Llegué, pues, a Madrid muy temprano, y después de haber acomodado mi equipaje en la casa que tenía el honor de albergarme (calle de San José, número 12, frente al Parque de Monteleón), me arreglé y salí a la calle resuelto a visitar a Inés en casa de sus tíos. Mas por el camino ocurriome que no debía presentarme en casa de tales señores sin informarme primero de su verdadera condición y carácter. Por fortuna, yo conocía un maestro guarnicionero instalado en la calle de la Zapatería de Viejo, muy contigua a la de la Sal, y resolví dirigirme a él para pedir informes del Sr. Requejo.
Cuando entré por la calle de Postas, mi emoción era violentísima, y cuando vi la casa en que moraba Inés, me flaqueaban las piernas, porque toda la vida se me fue de improviso al corazón. La tienda de los Requejos estaba en la calle de la Sal, esquina a la de Postas, con dos puertas, una en cada calle. En la muestra, verde, se leía:
Mauro Requexo
, inscripción pintada con letras amarillas; y de ambos lados de la entrada, así como del andrajoso toldo, pendían piezas de tela, fajas de lana, medias de lo mismo, pañuelos de diversos tamaños y colores. Como la puerta no tenía vidrieras, dirigí con disimulo una mirada al interior, y vi varias mujeres a quienes mostraba telas un hombre amarillo y flaco, que era de seguro el mancebo de la lonja. En el fondo de la tienda había un San Antonio, patrón sin duda de aquel comercio, con dos velas apagadas, y a la derecha mano del mostrador una como balaustrada de madera, algo semejante a una reja, detrás de la cual estaba un hombre en mangas de camisa, y que parecía hacer cuentas en un libro. Era Requejo: visto al través de los barrotes, parecía un oso en su jaula.
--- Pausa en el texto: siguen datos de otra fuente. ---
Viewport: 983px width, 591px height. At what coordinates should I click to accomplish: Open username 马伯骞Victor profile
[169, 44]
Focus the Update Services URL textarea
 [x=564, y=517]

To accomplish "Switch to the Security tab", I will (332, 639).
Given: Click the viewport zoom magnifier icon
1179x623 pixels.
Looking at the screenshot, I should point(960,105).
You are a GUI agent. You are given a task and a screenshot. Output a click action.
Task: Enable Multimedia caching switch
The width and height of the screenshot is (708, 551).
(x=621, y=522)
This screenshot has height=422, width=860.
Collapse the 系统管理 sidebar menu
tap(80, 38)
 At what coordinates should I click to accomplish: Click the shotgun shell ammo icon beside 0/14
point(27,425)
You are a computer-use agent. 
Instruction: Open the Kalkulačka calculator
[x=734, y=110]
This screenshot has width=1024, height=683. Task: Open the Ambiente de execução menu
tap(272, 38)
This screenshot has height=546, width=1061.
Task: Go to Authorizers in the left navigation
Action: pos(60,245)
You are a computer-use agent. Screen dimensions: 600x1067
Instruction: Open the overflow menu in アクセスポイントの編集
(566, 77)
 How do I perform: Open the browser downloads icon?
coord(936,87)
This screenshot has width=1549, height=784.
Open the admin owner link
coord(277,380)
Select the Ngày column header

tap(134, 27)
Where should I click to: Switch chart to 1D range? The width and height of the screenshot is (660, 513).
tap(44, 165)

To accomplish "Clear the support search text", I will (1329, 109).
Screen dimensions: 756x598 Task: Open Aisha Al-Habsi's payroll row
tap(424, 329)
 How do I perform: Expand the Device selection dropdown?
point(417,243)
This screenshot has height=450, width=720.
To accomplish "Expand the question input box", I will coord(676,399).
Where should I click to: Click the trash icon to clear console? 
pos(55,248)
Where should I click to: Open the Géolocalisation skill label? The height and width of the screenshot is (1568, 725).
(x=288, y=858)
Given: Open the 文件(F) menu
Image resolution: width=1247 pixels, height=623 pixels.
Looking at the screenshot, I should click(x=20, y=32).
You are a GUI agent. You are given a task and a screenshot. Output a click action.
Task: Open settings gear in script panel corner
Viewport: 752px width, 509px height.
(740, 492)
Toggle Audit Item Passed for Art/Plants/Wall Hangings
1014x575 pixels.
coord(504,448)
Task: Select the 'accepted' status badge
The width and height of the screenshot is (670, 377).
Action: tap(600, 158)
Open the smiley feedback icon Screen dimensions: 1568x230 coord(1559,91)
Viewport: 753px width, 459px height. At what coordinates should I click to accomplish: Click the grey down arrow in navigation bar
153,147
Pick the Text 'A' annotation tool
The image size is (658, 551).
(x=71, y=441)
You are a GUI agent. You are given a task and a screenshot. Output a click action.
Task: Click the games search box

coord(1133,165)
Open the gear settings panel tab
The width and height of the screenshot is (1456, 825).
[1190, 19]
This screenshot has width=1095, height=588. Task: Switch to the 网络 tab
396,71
Aparteme de la puerta, y alzando la vista observé otra muestra colocada en la ventana del entresuelo, la cual decía:
Préstamos sobre alhajas.
En la ventanilla donde campeaba tan consolador llamamiento, no había flores, ni jaulas de pájaros, sino una multitud de capas, que respiraban higiénicamente el aire matutino por entre los agujeros de sus remiendos y apolilladuras. Tras los vidrios pendía una mugrienta cortineja. Observé que una mano apartó la cortina; vi la mano, luego un brazo y después una cara. ¡Dios mío! Era Inés. Yo la vi y ella me vio. Pareciome que sus ojos expresaban no sé si terror o alegría. Aquel rayo de luz duró un segundo. Cayó la cortinilla y ya no la vi más.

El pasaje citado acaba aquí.